Weidner's Words: A tipping point for Michigan State Athletics

The Larry Nassar case has been prominent in the news recently. Nassar, a former team physician for USA Gymnastics, as well as for Michigan State University (MSU), had been committing egregious and frequent acts of sexual assault and harassment from as early as 1990 up until recently, when these acts came to light. While his case has been tried and widely addressed, his years of abuse are made even worse by the knowledge that far too many times, people in positions of power looked the other way. Individuals within the Michigan State Athletics Department received complaints as far back as 1997.

The case has also placed a spotlight on the Michigan State Athletics Department as a whole, particularly on the school's football and men’s basketball teams.

When football coach Mark Dantonio was asked this past summer about current sexual assault accusations facing four of his players, he claimed, "This is new ground for us … it has not happened previously." Dantonio’s statement is blatantly false. Since he took control of the program in 2007, 16 of his players have reportedly been accused of sexual assault or violence.

Dantonio had control over discipline in at least one of these cases.

Men's basketball coach Tom Izzo has also had his own share of cases during his tenure. These include one case involving a former Michigan State player-turned-assistant coach, Travis Walton, who continued coaching after a case in which he was charged for punching a female MSU student in the face at a bar.Later, Walton and two other MSU men’s basketball players were accused of rape by another female student.Walton was fired that time, but the two players were reportedly not punished.Izzo has yet to issue any official public response to any of the allegations against his team.

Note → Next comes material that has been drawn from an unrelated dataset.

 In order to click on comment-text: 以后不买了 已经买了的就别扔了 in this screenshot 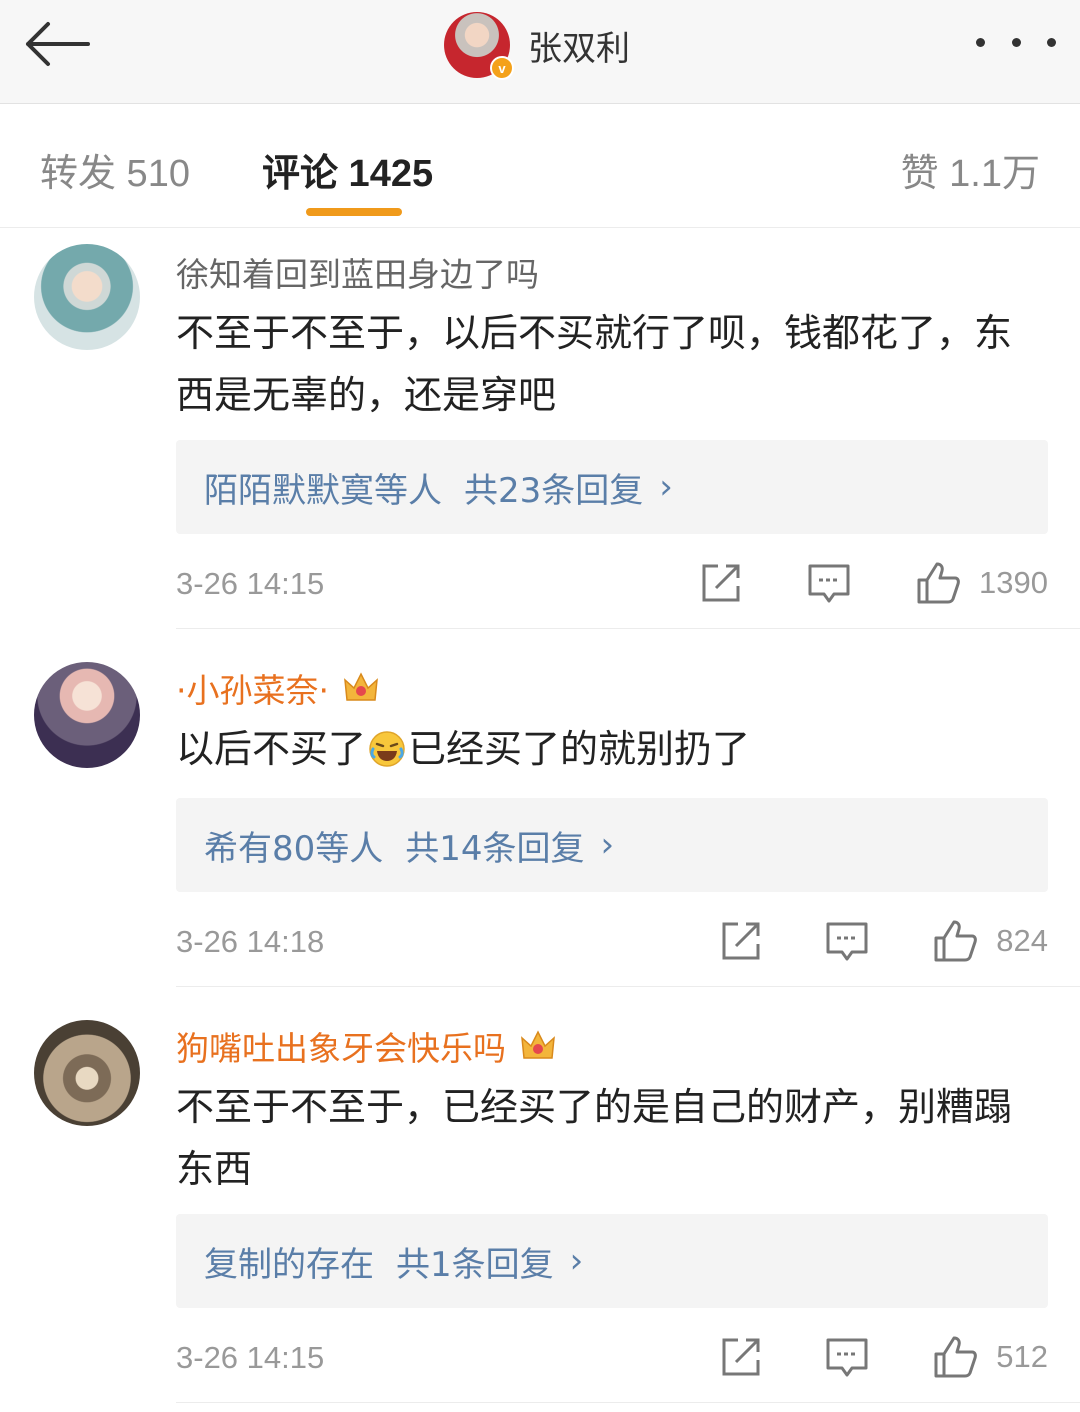, I will do `click(606, 749)`.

Michigan State’s Athletic Department is in a precarious position, and it has a chance to take a strong stance. Athletic Director Mark Hollis' stepping down on Jan. 26 was a good first step.

The Michigan State administration should now place similar pressure on Izzo and Dantonio to leave as well. They are both important figureheads, representative of the entire MSU Athletic Department, and they are leaders of the school's two athletic programs with large numbers of unresolved sexual misconduct cases. The deeper investigation into their conduct has shown that Izzo and Dantonio have failed, in many instances, to take necessary action against players facing sexual misconduct allegations.

While their accused players haven't been convicted in a court of law, the argument for their departures should not be based on legal loopholes. Rather, it should focus on an unhealthy culture fostered by the men with institutional power continually looking the other way.

Despite losing accomplished coaches, Michigan State football and basketball would maintain their legacies through a change of staff. But if the university chooses to do nothing, it will only continue the pattern of negligence and inaction.